# Virtual Zarr

At the end of [COG vs Zarr](./cog_vs_zarr.ipynb) we created a "ZOG" which was a native Zarr store containing a single shard that was a valid COG. This was neat, but in practice people use virtual Zarr stores (stored as icechunk or kerchunk) when they want to access data as if it were Zarr but leave the bytes of data on disk in whatever archival data format they have. Turns out thanks to @maxrjones' work on virtual-tiff we can virtualize COGs!

In [1]:
import shutil
import urllib.request
from pathlib import Path

import obstore
from virtualizarr import open_virtual_dataset, open_virtual_mfdataset
from virtualizarr.registry import ObjectStoreRegistry
from virtual_tiff import VirtualTIFF

Zarr can emit a lot of warnings about Numcodecs not being including in the Zarr version 3 specification yet -- let's suppress those.

In [2]:
import warnings

warnings.filterwarnings(
    "ignore",
    message="Numcodecs codecs are not in the Zarr version 3 specification*",
    category=UserWarning,
)

## Downloading a COG

We're going to use that same Sentinel 2 L2A scene as in the previous notebook. Let's make sure we have it downloaded

In [3]:
OUTDIR = Path('test_data')
OUTDIR.mkdir(exist_ok=True)

In [4]:
COG_HREF = 'https://e84-earth-search-sentinel-data.s3.us-west-2.amazonaws.com/sentinel-2-c1-l2a/10/T/FR/2023/12/S2B_T10TFR_20231223T190950_L2A/B04.tif'
COG_FILE = OUTDIR / 'red.tif'

# check if we are rerunning this cell to not download the COG if we already have it
if not COG_FILE.exists():
    with urllib.request.urlopen(urllib.request.Request(COG_HREF)) as response:
        COG_FILE.write_bytes(response.read())

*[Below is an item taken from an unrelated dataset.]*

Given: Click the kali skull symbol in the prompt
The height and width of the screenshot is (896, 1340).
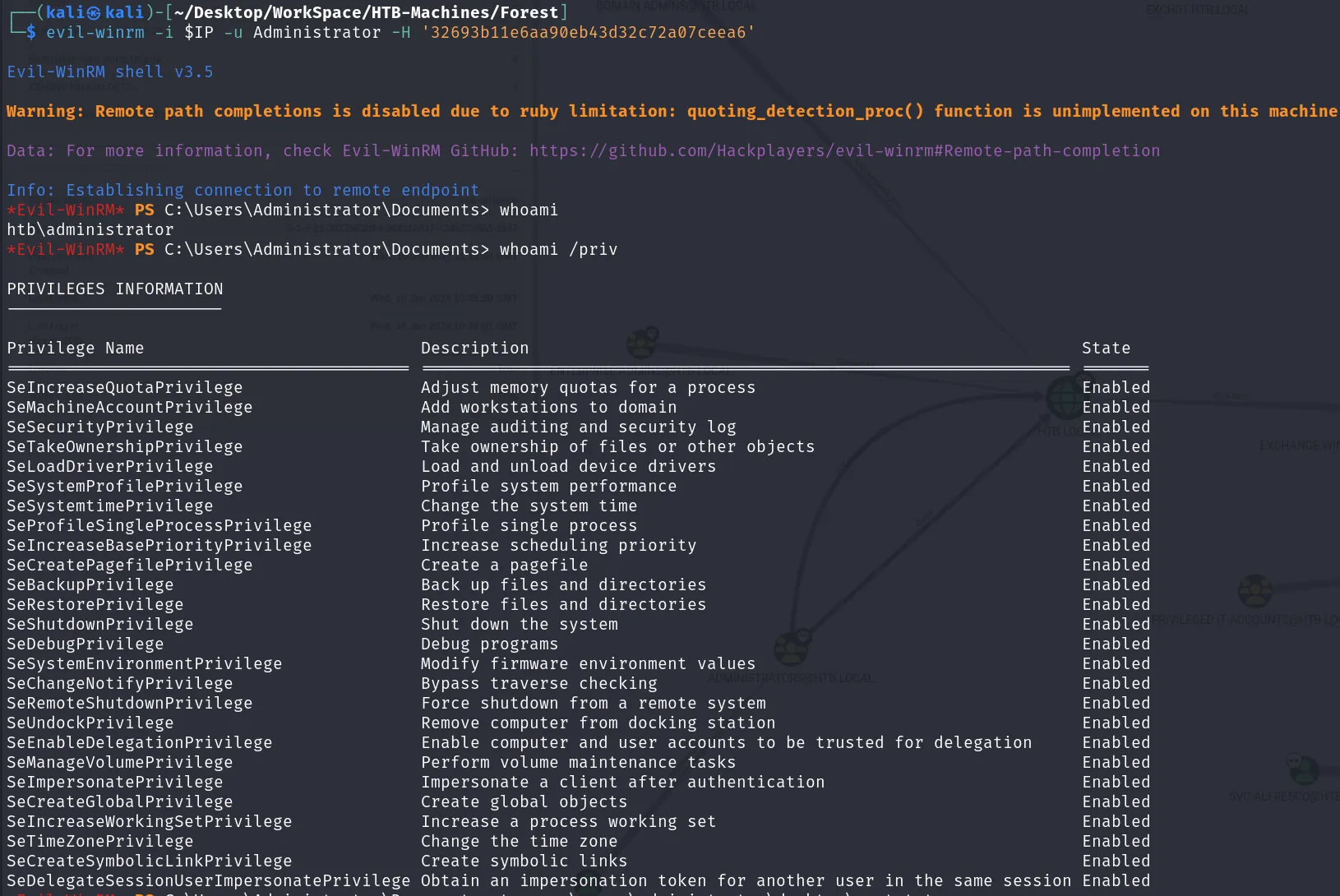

## Create a Manifest Store
We can use the `VirtualTIFF` Parser to create a manifest store

Notice that we need to specify the IFD that we are interested in. We want the highest resolution array which is stored in IFD 0. This is different from rasterio which defaults to 0.

In [5]:
registry = ObjectStoreRegistry({"file://": obstore.store.LocalStore()})
parser = VirtualTIFF(ifd=0)

manifest_store = parser(
    url=f"file://{COG_FILE.absolute()}",
    registry=registry,
)

This manifest store is a proper Zarr store but instead of referencing chunks of data that sit alonside the Zarr metadata it refers to them where they already live within the COG. The manifest store can be represented as a virtual `xarray.Dataset`:

In [6]:
vds = manifest_store.to_virtual_dataset()
vds

We can write that off to icechunk or kerchunk and use it later to read the COG as Zarr.

## Open as zarr

We can also consume that same manifest store directly with regular `xarray.open_zarr`.

In [7]:
import xarray as xr

ds = xr.open_zarr(
    manifest_store,
    consolidated=False,
    zarr_format=3,
    chunks={},
)
ds

Unnamed: 0,Array,Chunk
Bytes,229.95 MiB,2.00 MiB
Shape,"(10980, 10980)","(1024, 1024)"
Dask graph,121 chunks in 2 graph layers,121 chunks in 2 graph layers
Data type,uint16 numpy.ndarray,uint16 numpy.ndarray
"Array Chunk Bytes 229.95 MiB 2.00 MiB Shape (10980, 10980) (1024, 1024) Dask graph 121 chunks in 2 graph layers Data type uint16 numpy.ndarray",10980  10980,

Unnamed: 0,Array,Chunk
Bytes,229.95 MiB,2.00 MiB
Shape,"(10980, 10980)","(1024, 1024)"
Dask graph,121 chunks in 2 graph layers,121 chunks in 2 graph layers
Data type,uint16 numpy.ndarray,uint16 numpy.ndarray


## Check values

To check that the encoding is all hooked up we can compare the mean of the first tile in this new `ds` with the mean of the first tile when you open the COG using `rasterio`.

In [8]:
%%time
ds['0'][:1024,:1024].mean().compute().values

CPU times: user 29.5 ms, sys: 7.94 ms, total: 37.4 ms
Wall time: 35.6 ms


array(1233.40614319)

Now let's open the downloaded COG with rasterio and do the same computation:

In [9]:
import rioxarray

ds_rio = rioxarray.open_rasterio(COG_FILE, chunks={})

In [10]:
%%time
ds_rio[0, :1024, :1024].mean().compute().values

CPU times: user 15.9 ms, sys: 5.79 ms, total: 21.7 ms
Wall time: 20.6 ms


array(1233.40614319)

## Serialize Manifest Store to Icechunk

So far we have an in-memory manifest store. That is great for as long as we are in this Python session but to share it with others we need to write it out to a local icechunk store. That icechunk store will contain the attrs and references to the individual chunks of data within the COGs where they live. In this case in the file sitting next to the icechunk store, but more commonly on s3.

In [11]:
import icechunk

ICECHUNK = OUTDIR / "icechunk"

# just in case we've run this before
if ICECHUNK.exists():
    shutil.rmtree(ICECHUNK)

icechunk_storage = icechunk.local_filesystem_storage(ICECHUNK)
config = icechunk.RepositoryConfig.default()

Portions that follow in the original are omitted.